There’s a decent flow to the gameplay that Downpour offers up once you get into the thick of things (the initial stages are set in an eerily Alan Wake-style forest area, before descending into the town itself), and in general the puzzles are neatly put together without too much in the way of annoying obfuscation or abstract solutions. You’ll spend much of your time creeping around dimly-lit corridors, picking up items, reading notes for clues and solving basic riddles, whilst the environmental design offers up a decently foreboding atmosphere. It’s no Silent Hill 2 mind you, but there was a genuine sense of unease playing through Downpour, and the hairs were raised on the back of my neck on more than a few occasions.

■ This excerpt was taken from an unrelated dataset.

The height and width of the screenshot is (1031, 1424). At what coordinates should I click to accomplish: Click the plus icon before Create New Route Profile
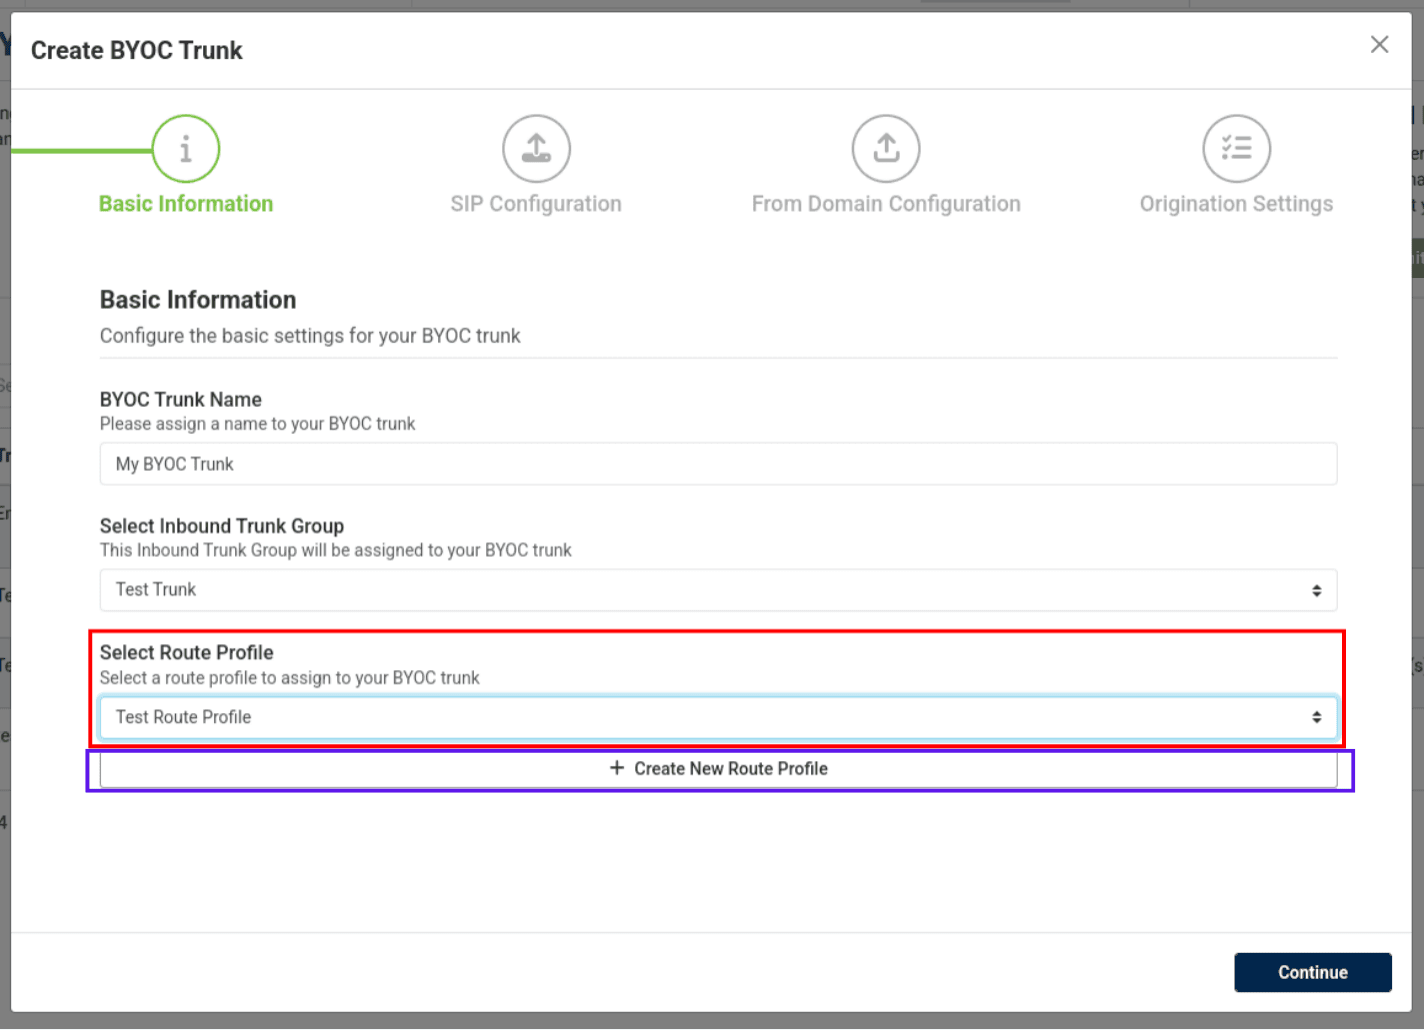pyautogui.click(x=617, y=768)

There’s an uneasy atmosphere throughout

Asides from the creepy environment (Silent Hill has been altered in layout somewhat, which aides with the unease), a big part of that emotional impact stems directly from the character and visual design, which does a good job of drawing you into the action. Murphy himself is well-voiced and an intriguingly enigmatic and mysterious presence, and you’ll likely want to finish the main plot just to discover his character arc more than anything else. The other characters in the story and residents of the town are decently fleshed-out and offer up some interesting sidelines, with each gradually revealing their own demons - for better or worse.

Of course there had to be a few technical spanners in the works to throw the experience off-course somewhat, and with Downpour almost all of those are related to its clunky combat system and an engine that frequently dips into single-digit framerates.

The act of taking on the various enemies in Silent Hill has always been a balancing act between wresting power away from the player and ensuring that they can still forge their way forwards with effort, but Downpour relies far too heavily on a melee system that feels slow and unresponsive at the best of times. The titular downpour system fortifies your enemies and makes them more numerous whenever it rains, meaning that retreat or avoidance is an absolute necessity. Unfortunately that’s probably the best tactic whenever possible, as defeating your foes can be a grind.

There’s a lack of visual and audio feedback when striking enemies, and - as ever - gunplay is rarefied but lacking in satisfaction whenever you do get the chance to aim down a barrel. There are a lot of enemies to take on throughout the main storyline, and it’s a shame that more wasn’t done to improve the basic act of swinging a plank of wood or a hammer. There are a lot of weapons that look like they should be satisfying to use, but few actually are.

Health and safety might have a few issues here

On the periphery of this, long-term players may also note a change in music composer to Dexter’s Daniel Licht, and although some have complained about the title sequence lacking its traditional impact as a result, for my money that wasn’t the case at all. Indeed, if there was anybody that could have done a decent job at approaching the emotive acoustic chords of Akira Yamaoka it would have been Licht, and to my ears that certainly proved to be the case.

Despite those reservations (and let’s face it, combat has never been brilliant in Silent Hill), Downpour is somewhat surprising. It’s a decent stab at resurrecting the atmosphere and sense of foreboding that the series was once known for, and if it wasn’t for those frequent technical hitches, it could well have been one of the best in the series. As it stands, it’s a very, very good survival horror title, and certainly worth investigating if you’ve a penchant for being scared witless.

Best Game Moment: The tram ride to... salvation?